08192018Headline:

Abidjan: Pullule d’un nouveau type d’activités commerciales ( business)

Abidjan, capitale économique de la Côte d’Ivoire, pullule d’un nouveau type d’activités commerciales. Il s’agit notamment du commerce ambulant de tenues vestimentaires, de nourriture et même de médicaments. Un business florissant qui dérange des commerçants régulièrement installés dans des magasins.

 

Yopougon, Abobo, Plateau, Koumassi…Aux abords des voies principales de ces différentes communes de la ville d’Abidjan, à proximité des lieux de commerce fixes, notamment des marchés et magasins, se développent des activités commerciales ambulantes. Ces commerçants ambulants vendent pratiquement tout ce qu’on peut trouver chez un opérateur fixe. Il s’agit de la nourriture à emporter, dont la vente se fait à travers des camionnettes mobiles ; de chaussures et vêtements disposés soigneusement dans le coffre de véhicules dont on a pris le soin de plier les sièges arrières pour faire suffisamment de places ; de produits cosmétiques (Parfums, pommades et savons) ; puis de médicaments, généralement traditionnels, qui sont proposés dans des coffres de véhicules. A l’aide de mégaphones, ces commerçants ambulants proposent leurs différents articles aux clients qui passent à proximité de leurs véhicules.

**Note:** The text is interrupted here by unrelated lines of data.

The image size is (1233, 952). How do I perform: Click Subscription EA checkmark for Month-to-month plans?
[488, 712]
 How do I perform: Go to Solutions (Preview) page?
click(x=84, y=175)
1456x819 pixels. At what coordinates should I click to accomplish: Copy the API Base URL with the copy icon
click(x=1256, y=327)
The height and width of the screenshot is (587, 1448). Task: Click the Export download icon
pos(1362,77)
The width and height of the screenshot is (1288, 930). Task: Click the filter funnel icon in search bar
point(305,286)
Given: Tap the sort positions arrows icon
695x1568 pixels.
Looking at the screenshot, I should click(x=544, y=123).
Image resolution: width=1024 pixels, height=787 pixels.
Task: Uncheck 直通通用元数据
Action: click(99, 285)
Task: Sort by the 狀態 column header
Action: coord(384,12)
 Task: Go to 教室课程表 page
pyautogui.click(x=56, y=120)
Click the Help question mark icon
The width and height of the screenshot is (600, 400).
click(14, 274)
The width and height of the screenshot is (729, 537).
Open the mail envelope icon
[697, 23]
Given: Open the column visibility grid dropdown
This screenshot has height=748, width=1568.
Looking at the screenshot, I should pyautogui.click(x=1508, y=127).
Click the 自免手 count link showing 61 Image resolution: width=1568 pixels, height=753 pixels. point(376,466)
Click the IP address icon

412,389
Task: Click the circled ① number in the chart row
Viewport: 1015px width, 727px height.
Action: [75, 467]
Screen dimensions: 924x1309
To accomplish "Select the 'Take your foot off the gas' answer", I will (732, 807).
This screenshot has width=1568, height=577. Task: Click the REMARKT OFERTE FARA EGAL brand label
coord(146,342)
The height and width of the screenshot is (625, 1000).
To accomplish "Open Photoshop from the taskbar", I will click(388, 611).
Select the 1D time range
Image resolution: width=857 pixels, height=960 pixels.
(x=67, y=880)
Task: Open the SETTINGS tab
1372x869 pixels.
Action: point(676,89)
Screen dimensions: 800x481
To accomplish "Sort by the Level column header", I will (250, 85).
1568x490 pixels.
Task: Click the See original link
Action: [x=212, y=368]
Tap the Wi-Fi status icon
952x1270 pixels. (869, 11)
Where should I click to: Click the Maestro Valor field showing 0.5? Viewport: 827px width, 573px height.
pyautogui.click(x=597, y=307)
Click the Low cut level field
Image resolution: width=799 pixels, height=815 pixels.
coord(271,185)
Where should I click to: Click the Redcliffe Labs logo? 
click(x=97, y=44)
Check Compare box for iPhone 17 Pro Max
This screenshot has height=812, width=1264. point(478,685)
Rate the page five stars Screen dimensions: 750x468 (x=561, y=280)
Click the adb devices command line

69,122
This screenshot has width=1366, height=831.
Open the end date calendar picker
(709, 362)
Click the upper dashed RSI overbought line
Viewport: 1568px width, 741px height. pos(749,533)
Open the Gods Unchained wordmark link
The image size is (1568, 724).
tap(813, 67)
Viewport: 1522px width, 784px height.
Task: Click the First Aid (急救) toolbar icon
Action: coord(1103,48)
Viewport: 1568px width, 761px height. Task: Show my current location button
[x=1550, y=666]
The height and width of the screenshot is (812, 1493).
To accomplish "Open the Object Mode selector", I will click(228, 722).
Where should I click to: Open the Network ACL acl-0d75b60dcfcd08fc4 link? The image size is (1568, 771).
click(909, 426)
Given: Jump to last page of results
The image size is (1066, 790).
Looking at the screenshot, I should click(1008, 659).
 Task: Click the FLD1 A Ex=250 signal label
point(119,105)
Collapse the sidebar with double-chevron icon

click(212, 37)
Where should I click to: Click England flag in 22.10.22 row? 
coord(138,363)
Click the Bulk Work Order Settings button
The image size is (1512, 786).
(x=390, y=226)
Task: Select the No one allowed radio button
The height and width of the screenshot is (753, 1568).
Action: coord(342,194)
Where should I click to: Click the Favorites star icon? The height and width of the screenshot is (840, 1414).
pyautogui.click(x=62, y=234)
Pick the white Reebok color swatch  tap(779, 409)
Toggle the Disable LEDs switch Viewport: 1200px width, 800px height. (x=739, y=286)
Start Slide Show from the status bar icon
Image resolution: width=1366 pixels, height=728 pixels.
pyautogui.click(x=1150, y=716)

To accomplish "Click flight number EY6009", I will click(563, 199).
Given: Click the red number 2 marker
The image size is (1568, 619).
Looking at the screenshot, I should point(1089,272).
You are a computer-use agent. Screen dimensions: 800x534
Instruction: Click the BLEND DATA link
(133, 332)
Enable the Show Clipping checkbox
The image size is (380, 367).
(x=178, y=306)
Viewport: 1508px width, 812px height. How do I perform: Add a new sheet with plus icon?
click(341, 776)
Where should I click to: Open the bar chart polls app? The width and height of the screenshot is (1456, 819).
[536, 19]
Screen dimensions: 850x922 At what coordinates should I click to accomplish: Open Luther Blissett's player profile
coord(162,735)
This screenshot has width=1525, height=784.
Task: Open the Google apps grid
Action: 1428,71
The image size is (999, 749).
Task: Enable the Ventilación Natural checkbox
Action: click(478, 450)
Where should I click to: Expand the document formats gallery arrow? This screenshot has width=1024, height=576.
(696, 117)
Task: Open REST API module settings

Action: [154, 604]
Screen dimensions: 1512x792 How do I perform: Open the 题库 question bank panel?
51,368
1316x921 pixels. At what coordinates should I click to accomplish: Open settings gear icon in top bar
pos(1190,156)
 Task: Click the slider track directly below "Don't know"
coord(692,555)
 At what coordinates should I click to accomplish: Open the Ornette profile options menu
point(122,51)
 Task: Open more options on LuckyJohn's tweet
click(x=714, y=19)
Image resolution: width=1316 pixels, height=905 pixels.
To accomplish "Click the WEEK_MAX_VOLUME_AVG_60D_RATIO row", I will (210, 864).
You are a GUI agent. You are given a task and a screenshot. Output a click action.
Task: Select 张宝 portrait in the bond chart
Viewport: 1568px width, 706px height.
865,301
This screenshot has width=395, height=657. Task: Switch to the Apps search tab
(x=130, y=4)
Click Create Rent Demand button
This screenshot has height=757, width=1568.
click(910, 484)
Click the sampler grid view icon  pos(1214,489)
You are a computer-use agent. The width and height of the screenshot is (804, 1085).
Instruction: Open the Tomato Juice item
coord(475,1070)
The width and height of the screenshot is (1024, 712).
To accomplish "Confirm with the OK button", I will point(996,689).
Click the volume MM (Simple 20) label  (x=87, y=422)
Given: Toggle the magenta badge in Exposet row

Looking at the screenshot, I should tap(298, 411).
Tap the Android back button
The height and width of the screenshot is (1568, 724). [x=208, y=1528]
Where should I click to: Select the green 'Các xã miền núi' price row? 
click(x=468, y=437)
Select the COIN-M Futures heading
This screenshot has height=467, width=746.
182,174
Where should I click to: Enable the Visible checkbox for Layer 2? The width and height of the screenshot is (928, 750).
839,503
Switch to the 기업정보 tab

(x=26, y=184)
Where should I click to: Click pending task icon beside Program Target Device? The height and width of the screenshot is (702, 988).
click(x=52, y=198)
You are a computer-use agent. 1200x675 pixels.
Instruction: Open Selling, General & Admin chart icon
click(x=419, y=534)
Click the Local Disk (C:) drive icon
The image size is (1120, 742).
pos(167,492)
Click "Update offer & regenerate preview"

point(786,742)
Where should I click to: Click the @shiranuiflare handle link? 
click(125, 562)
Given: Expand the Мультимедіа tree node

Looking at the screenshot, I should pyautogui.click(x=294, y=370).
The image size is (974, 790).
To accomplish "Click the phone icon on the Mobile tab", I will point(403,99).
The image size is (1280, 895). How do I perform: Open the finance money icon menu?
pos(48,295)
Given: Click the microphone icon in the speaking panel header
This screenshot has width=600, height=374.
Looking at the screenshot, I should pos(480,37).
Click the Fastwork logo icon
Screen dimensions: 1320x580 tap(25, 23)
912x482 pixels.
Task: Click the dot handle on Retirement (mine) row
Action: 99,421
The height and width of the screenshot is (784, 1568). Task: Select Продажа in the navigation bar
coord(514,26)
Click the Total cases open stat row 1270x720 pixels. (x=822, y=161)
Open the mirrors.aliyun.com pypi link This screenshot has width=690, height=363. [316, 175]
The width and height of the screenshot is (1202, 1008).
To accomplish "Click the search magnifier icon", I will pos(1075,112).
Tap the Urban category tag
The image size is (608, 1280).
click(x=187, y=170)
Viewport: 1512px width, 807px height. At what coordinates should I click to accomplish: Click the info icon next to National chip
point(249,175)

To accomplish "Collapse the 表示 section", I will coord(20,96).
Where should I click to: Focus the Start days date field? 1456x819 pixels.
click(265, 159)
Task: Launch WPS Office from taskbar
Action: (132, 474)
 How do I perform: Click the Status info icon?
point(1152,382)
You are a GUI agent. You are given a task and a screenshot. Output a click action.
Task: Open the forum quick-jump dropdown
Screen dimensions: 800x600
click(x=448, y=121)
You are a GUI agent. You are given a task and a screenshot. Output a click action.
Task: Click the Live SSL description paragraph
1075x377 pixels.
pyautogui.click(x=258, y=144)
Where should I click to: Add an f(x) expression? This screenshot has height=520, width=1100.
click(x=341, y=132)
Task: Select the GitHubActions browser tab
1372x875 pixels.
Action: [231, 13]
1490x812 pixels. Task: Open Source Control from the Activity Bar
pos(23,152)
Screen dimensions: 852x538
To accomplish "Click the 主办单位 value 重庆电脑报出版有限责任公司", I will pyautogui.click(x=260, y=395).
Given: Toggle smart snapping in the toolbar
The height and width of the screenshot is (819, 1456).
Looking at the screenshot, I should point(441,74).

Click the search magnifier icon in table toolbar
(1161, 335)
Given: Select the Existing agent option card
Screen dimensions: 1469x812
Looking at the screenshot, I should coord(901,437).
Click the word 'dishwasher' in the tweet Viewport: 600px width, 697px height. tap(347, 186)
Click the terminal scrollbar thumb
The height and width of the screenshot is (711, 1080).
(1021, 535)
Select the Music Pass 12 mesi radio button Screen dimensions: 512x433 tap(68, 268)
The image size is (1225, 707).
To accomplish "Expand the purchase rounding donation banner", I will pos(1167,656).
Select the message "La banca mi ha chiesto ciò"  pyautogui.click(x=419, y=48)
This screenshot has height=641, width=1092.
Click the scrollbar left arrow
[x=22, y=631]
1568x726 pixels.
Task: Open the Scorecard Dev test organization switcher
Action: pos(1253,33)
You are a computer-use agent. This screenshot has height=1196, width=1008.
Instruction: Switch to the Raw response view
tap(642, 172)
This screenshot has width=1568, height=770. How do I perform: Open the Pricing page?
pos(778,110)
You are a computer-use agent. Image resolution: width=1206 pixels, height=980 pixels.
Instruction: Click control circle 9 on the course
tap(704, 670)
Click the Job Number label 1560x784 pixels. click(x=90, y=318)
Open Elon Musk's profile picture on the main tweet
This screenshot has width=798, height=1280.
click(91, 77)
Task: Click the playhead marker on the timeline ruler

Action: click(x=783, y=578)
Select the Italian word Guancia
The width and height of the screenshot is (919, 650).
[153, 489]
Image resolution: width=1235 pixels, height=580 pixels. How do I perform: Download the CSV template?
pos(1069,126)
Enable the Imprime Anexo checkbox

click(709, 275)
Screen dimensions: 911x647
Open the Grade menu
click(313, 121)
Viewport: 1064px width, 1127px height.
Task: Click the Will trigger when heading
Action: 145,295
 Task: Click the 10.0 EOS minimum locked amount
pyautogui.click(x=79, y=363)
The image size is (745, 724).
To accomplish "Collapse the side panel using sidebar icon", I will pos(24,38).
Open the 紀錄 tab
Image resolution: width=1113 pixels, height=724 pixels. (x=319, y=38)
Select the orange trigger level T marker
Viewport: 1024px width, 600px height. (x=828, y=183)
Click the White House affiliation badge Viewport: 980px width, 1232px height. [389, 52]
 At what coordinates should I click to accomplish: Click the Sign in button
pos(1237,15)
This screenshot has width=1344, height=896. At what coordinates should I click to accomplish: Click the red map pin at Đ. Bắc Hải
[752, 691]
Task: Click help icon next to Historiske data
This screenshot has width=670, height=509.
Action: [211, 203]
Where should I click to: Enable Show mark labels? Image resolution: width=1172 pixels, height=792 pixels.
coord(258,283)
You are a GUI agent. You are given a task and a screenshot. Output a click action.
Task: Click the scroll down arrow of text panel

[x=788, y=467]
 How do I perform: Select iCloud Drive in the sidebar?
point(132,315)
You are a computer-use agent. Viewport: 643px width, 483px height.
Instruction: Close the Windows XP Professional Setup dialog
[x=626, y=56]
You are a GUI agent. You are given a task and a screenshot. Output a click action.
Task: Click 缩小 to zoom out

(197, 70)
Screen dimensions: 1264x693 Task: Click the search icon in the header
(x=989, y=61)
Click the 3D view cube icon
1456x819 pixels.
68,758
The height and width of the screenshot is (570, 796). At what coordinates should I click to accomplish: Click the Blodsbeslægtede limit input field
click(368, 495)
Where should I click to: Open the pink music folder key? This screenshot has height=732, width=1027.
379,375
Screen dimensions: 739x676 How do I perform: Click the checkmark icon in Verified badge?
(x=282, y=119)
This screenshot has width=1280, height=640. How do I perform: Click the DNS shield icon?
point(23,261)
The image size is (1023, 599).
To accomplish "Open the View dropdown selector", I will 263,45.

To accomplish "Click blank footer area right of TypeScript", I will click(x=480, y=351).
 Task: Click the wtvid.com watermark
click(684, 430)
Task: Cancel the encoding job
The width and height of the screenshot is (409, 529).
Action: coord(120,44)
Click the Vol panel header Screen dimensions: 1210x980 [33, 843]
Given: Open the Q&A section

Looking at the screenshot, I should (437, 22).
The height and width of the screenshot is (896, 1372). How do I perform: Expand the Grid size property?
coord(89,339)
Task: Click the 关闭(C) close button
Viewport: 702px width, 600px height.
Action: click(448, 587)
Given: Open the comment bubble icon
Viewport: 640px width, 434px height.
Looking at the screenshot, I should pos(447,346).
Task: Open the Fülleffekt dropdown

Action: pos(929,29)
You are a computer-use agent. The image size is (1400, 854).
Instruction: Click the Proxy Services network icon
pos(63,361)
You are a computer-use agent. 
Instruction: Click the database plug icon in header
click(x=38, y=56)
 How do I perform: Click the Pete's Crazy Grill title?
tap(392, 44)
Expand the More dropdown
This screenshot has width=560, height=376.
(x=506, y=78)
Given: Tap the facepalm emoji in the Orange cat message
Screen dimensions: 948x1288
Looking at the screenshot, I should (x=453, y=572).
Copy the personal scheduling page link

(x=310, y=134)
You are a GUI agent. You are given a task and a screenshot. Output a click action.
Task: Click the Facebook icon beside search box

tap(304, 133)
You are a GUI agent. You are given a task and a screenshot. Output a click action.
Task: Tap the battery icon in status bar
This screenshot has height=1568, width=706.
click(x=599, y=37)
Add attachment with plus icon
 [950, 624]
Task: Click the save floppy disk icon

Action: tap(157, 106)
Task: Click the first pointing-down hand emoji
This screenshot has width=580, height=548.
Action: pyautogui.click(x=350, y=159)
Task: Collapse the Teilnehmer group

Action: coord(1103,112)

A Yopougon Siporex, sur l’axe principal donnant accès au marché, un vendeur ambulant de médicaments gare régulièrement son véhicule pour proposer ses médicaments. Mercredi 11 avril 2018, cet dernier avait déjà établi ses quartiers lors de notre passage dans cette commune. Un mégaphone disposé dans le véhicule, où se trouvent également ses produits, diffuse un élément déjà enregistré qui vente les qualités et les bienfaits de ses médicaments. En plus de l’élément enregistré, des prospectus sont également distribués. Des personnes intéressées par ces médicaments marquent un arrêt et prennent ce qu’il leur faut. Approché, le patron de cette ”pharmacie” ambulante, après plusieurs hésitations, accepte de nous expliquer que c’est par faute de local fixe qu’il se retrouve en bordure de la voie à proposer ses produits. « C’est vraiment difficile d’avoir un local fixe pour pouvoir s’installer. Il n’y a plus de place. Et puis, même quand vous parvenez à avoir une place, les montants proposés sont hors de portée. C’est la raison pour laquelle nous venons directement aux clients. Et puis, s’installer en bordure de la voie, c’est tout comme pratiquer un commerce de proximité », explique ce dernier, qui pense rendre ainsi un énorme service à la population. En tout cas, la vente de médicaments marche bien pour ce commerçant, parce que ses produits s’arrachent comme de petits pains.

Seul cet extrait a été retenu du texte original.